Before returning the data, strip out the pictures and keep everything else exactly the same.

+-------+

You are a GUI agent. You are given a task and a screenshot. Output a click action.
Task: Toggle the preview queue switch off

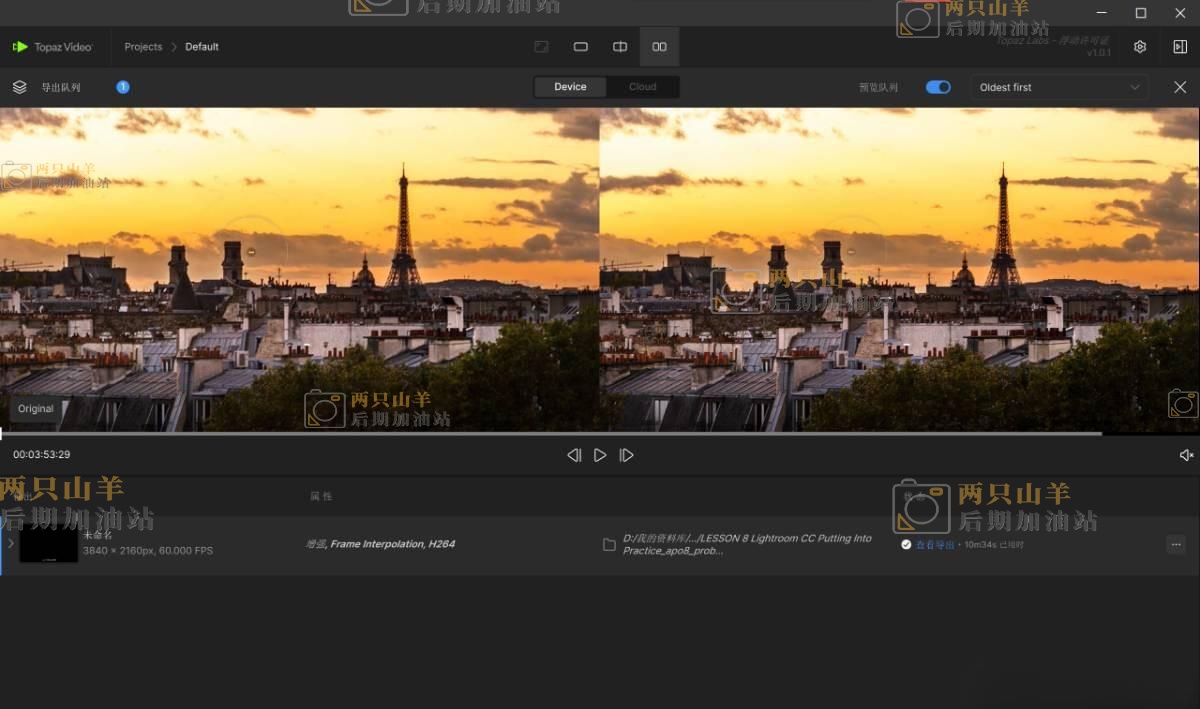[938, 87]
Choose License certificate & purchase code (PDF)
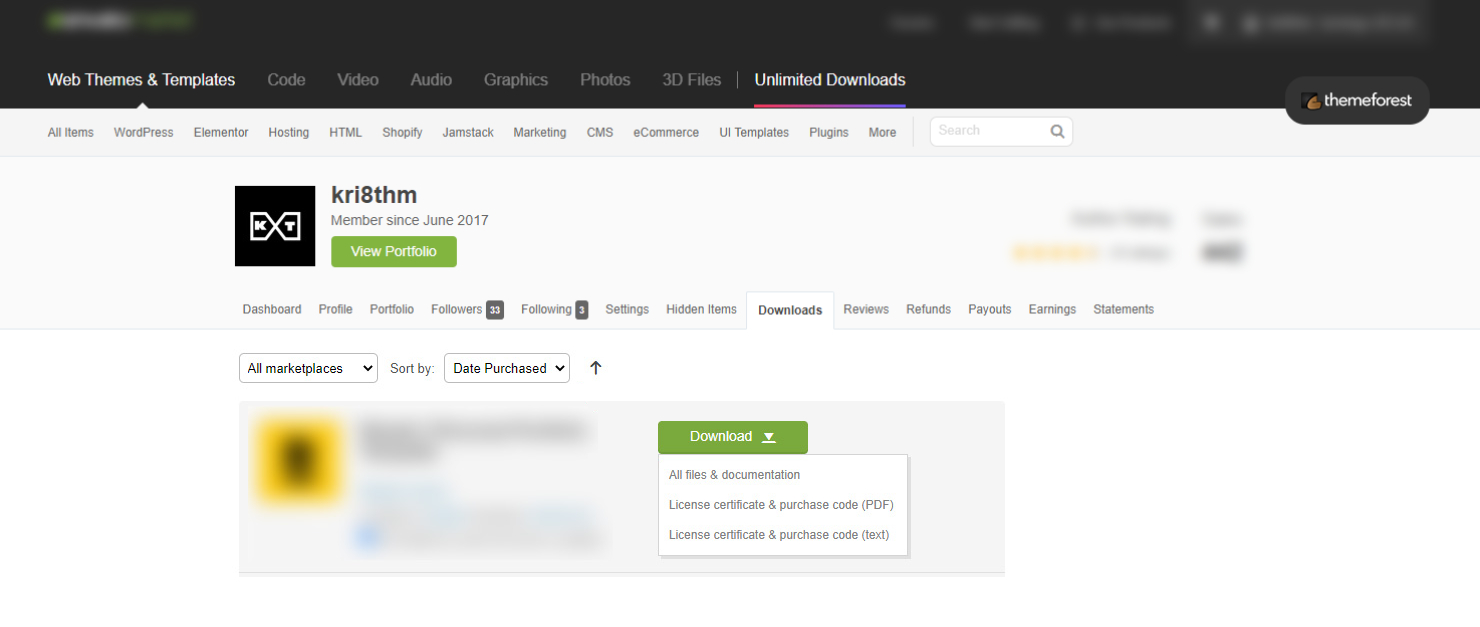 (781, 505)
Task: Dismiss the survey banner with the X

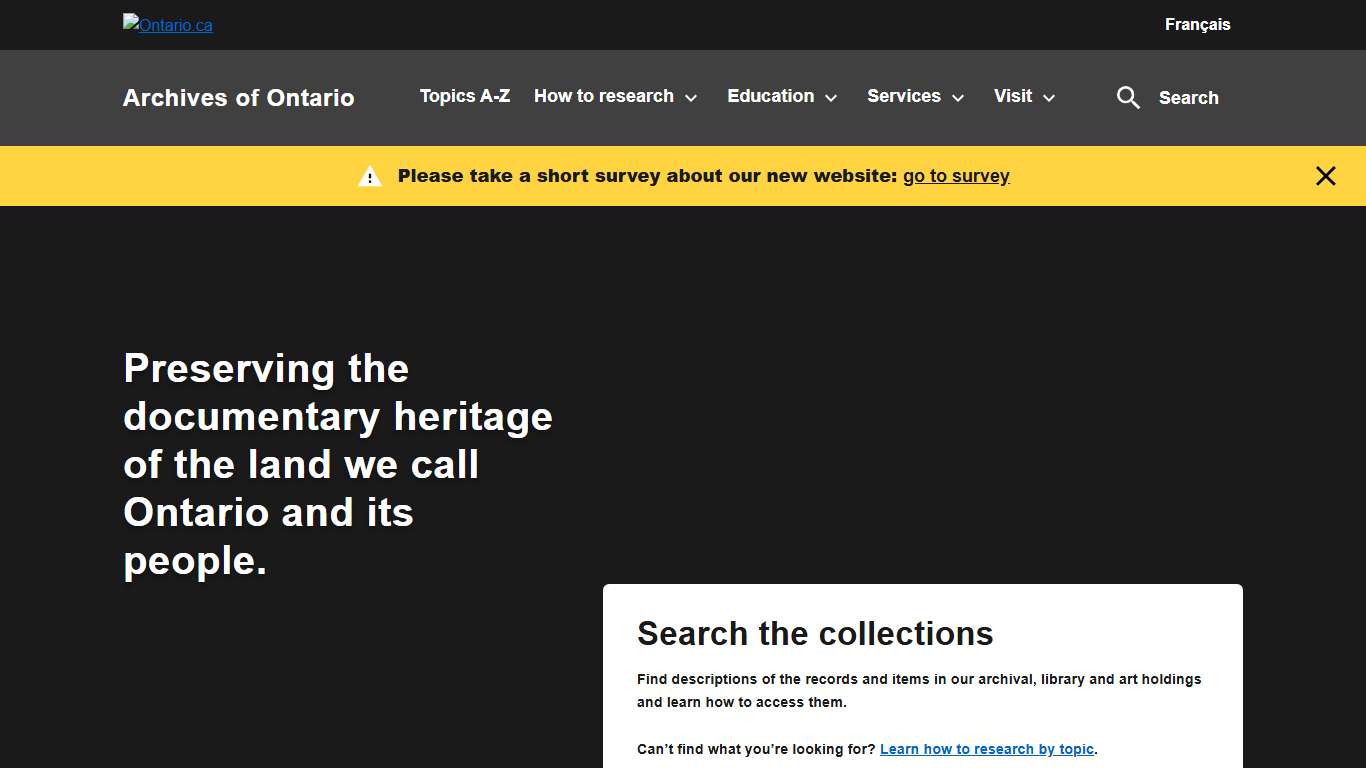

+-------+

• REPLY TO THE EXERCISE
You are a GUI agent. You are given a task and a screenshot. Output a click action.
Task: Toggle the preview queue switch off

[938, 87]
Choose License certificate & purchase code (PDF)
 (781, 505)
Task: Dismiss the survey banner with the X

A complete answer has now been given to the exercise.